■ 所给文本:
• Flume 实战(2)--Flume-ng-sdk源码分析


    具体参考: 官方用户手册和开发指南

    http://flume.apache.org/FlumeDeveloperGuide.html

    *) 定位和简单例子

    1). Flume-ng-sdk是用于编写往flume agent发送数据的client sdk
    2). 简单示例

    RpcClient client = null;
    try {
      client = RpcClientFactory.getDefaultInstance("127.0.0.1", 41414); 
      Event event = EventBuilder.withBody("hello flume", Charset.forName("UTF-8"));
      client.append(event);
    } catch (EventDeliveryException e) {
      e.printStackTrace();
    } finally {
      if ( client != null ) {
        client.close();
      }
    }

    *) Event设计和类层次结构

    1. Event类设计
    在Flume中Event是个接口类

    public interface Event {
      public Map<String, String> getHeaders();
      public void setHeaders(Map<String, String> headers);
      public byte[] getBody();
      public void setBody(byte[] body);
    }

    由代码可得, Event由Header集合和消息负载两部分构成.

    2. Builder设计模式
    在org.apache.flume.event下, 有两个Event的具体实现类: SimpleEvent, JSonEvent.
    EventBuilder类顾名思义, 采用Builder的方式来组装对象的成员, 并产生最终的对象.

    public class EventBuilder {
    
      public static Event withBody(byte[] body, Map<String, String> headers) {
        Event event = new SimpleEvent();
        if(body == null) {
          body = new byte[0];
        }
        event.setBody(body);
        if (headers != null) {
          event.setHeaders(new HashMap<String, String>(headers));
        }
        return event;
      }
    
      public static Event withBody(byte[] body) {
        return withBody(body, null);
      }
    
      public static Event withBody(String body, Charset charset,
          Map<String, String> headers) {
        return withBody(body.getBytes(charset), headers);
      }
    
      public static Event withBody(String body, Charset charset) {
        return withBody(body, charset, null);
      }
    
    }

    java的访问控制符: public/default/protected/private, default表示同package可见
    不过另人意外的是, 其对应的SimpleEvent的构造函数的修饰符是public, 即不是default, 也不是protected, 这点让EventBuilder的引入有些失败.把Builder模式, 用到极致的是Google Protocol Buffer(java), 其每个PB对象, 都是用相应的Builder类来组装和生成. 采用这种Builder模式的用途是, 把一个对象元素的修改和读取彻底分离, 使得一个PB对象,从诞生后就是一个immutable对象, 只能读取其属性信息, 而不能修改其属性.

■ 任务目标:
请判断下列三项陈述是否与所给文本相符，每项回答“是”或“否”，并原样引用文本中起决定作用的语句。
1. Event 由 Header 集合和消息负载两部分构成。
2. SimpleEvent 的构造函数的修饰符是 protected。
3. 在 org.apache.flume.event 下只有一个 Event 的具体实现类。
这些记录与所给文本并无关联。

■ 所给数据:
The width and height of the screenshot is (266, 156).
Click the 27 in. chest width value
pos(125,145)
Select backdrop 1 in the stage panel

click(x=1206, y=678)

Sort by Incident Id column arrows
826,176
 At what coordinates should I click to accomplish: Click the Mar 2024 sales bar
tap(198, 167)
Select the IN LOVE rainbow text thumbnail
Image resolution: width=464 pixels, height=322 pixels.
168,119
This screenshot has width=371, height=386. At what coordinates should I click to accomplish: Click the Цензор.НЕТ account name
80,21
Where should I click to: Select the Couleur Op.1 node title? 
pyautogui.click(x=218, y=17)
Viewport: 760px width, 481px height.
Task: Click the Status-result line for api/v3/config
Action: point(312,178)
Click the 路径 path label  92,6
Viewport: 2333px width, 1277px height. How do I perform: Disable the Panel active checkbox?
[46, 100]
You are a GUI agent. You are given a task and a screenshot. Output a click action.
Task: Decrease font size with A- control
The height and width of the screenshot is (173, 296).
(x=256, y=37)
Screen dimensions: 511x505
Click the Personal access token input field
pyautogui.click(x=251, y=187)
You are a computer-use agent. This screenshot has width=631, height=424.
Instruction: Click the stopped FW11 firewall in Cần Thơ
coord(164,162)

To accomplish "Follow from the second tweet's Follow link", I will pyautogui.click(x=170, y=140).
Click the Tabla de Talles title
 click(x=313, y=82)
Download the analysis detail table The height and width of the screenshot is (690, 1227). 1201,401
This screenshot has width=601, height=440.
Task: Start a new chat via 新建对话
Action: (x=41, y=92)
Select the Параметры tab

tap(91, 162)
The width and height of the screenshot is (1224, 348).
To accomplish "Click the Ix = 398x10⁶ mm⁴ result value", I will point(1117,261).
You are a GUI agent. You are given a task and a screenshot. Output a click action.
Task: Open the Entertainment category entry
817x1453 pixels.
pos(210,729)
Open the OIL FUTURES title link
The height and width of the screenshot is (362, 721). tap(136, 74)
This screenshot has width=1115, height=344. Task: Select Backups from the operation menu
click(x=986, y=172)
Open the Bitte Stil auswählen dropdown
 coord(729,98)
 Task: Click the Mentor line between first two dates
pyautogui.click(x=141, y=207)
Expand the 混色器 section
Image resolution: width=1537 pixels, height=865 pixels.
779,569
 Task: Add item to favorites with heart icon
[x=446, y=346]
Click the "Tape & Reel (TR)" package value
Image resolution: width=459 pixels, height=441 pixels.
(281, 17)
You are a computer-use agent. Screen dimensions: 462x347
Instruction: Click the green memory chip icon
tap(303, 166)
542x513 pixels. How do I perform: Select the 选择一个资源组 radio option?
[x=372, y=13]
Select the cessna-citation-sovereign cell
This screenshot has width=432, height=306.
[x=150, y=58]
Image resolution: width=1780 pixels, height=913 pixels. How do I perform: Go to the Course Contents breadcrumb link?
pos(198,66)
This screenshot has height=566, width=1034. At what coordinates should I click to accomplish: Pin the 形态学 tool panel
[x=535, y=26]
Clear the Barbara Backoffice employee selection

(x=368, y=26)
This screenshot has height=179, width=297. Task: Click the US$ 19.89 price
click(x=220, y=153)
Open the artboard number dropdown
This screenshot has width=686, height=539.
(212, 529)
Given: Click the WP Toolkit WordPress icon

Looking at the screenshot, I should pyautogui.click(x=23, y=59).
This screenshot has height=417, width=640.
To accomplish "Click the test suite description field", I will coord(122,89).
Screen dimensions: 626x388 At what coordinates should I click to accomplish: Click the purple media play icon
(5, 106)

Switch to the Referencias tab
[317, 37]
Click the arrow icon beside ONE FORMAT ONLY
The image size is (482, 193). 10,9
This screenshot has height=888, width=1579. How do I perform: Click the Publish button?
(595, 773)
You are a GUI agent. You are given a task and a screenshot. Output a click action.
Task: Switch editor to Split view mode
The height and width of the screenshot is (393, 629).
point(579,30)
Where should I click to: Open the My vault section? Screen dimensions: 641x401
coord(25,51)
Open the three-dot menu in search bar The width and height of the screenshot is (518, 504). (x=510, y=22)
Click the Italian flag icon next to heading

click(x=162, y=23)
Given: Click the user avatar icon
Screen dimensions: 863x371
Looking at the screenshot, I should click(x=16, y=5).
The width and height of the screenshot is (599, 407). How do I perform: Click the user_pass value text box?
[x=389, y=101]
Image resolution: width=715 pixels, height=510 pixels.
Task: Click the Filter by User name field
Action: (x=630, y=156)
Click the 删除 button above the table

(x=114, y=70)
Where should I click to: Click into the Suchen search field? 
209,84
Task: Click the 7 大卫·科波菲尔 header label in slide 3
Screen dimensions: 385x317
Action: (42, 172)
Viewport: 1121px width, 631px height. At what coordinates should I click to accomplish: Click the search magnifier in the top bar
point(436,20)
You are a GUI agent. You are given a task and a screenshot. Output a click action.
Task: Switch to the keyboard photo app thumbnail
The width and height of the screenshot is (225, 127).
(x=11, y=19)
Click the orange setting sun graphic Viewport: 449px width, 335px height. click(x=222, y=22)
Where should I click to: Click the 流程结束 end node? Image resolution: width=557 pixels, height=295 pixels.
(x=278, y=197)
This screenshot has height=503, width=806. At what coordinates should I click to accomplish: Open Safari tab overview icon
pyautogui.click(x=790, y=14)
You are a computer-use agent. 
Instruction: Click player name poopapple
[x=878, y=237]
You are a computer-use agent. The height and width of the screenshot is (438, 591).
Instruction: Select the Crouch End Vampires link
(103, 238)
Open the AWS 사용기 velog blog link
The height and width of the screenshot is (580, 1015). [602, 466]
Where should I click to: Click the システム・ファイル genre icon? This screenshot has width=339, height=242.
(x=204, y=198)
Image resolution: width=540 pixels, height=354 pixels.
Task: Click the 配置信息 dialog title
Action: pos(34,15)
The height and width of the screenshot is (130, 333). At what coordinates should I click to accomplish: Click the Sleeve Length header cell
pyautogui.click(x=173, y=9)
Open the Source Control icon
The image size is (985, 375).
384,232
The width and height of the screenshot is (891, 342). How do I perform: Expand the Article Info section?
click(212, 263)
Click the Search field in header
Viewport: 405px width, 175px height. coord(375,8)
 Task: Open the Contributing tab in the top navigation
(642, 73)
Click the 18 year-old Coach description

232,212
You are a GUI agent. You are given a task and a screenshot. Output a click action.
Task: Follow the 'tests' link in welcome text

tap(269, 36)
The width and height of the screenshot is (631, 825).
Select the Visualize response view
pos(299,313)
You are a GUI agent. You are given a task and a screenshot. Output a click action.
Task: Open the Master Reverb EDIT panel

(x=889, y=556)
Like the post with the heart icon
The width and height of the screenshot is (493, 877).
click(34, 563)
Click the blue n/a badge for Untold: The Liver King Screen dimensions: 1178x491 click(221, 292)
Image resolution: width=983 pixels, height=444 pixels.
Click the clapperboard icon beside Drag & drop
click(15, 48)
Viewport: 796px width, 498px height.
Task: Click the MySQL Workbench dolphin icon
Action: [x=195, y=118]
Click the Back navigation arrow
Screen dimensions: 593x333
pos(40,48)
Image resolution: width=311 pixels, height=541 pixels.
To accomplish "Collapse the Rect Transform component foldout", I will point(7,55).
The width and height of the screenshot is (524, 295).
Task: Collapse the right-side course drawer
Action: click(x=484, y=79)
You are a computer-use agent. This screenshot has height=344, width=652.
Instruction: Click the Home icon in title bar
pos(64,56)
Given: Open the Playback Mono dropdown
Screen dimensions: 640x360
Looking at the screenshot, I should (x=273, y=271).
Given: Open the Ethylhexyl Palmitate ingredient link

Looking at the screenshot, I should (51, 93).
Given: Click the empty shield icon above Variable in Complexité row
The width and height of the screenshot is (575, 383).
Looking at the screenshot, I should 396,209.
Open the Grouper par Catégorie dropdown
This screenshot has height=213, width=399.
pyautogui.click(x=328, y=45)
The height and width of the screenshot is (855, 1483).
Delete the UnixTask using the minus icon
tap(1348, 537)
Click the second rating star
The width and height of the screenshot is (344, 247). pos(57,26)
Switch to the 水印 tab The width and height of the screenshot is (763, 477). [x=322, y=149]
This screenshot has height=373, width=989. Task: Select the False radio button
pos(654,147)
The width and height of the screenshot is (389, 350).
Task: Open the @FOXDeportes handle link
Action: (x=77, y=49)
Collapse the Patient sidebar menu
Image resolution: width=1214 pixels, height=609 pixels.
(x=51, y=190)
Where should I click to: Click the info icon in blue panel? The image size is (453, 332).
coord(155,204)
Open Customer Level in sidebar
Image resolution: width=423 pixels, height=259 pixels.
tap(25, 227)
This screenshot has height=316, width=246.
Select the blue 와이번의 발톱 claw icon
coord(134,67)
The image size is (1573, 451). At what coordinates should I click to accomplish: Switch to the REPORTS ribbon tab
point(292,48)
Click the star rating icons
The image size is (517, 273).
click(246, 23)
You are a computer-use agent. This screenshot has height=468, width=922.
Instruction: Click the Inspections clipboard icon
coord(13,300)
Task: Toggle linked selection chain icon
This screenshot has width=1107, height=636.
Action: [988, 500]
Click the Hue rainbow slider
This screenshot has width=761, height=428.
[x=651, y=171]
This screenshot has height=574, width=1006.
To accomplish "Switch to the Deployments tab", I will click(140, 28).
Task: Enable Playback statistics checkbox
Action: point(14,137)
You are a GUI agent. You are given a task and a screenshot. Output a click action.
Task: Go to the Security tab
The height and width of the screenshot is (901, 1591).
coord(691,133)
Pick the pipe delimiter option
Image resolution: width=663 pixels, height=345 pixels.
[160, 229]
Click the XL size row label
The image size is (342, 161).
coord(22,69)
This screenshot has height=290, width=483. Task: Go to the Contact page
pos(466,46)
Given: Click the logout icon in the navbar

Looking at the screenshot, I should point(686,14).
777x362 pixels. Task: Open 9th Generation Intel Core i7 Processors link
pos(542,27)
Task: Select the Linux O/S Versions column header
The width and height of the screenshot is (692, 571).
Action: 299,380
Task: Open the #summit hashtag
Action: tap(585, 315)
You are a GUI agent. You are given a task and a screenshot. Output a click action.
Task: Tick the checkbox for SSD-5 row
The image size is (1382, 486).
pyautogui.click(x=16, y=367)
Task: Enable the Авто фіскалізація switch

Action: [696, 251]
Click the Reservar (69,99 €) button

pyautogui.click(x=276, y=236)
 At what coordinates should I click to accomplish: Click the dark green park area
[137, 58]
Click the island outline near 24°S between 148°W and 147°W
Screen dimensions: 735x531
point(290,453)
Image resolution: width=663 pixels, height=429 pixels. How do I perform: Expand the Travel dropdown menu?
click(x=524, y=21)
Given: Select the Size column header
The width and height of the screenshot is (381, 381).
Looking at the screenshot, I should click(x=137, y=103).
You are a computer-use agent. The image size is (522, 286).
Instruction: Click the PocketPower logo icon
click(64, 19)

■ 输出结果:
1. 是。“Event由Header集合和消息负载两部分构成”
2. 否。“其对应的SimpleEvent的构造函数的修饰符是public”
3. 否。“有两个Event的具体实现类: SimpleEvent, JSonEvent.”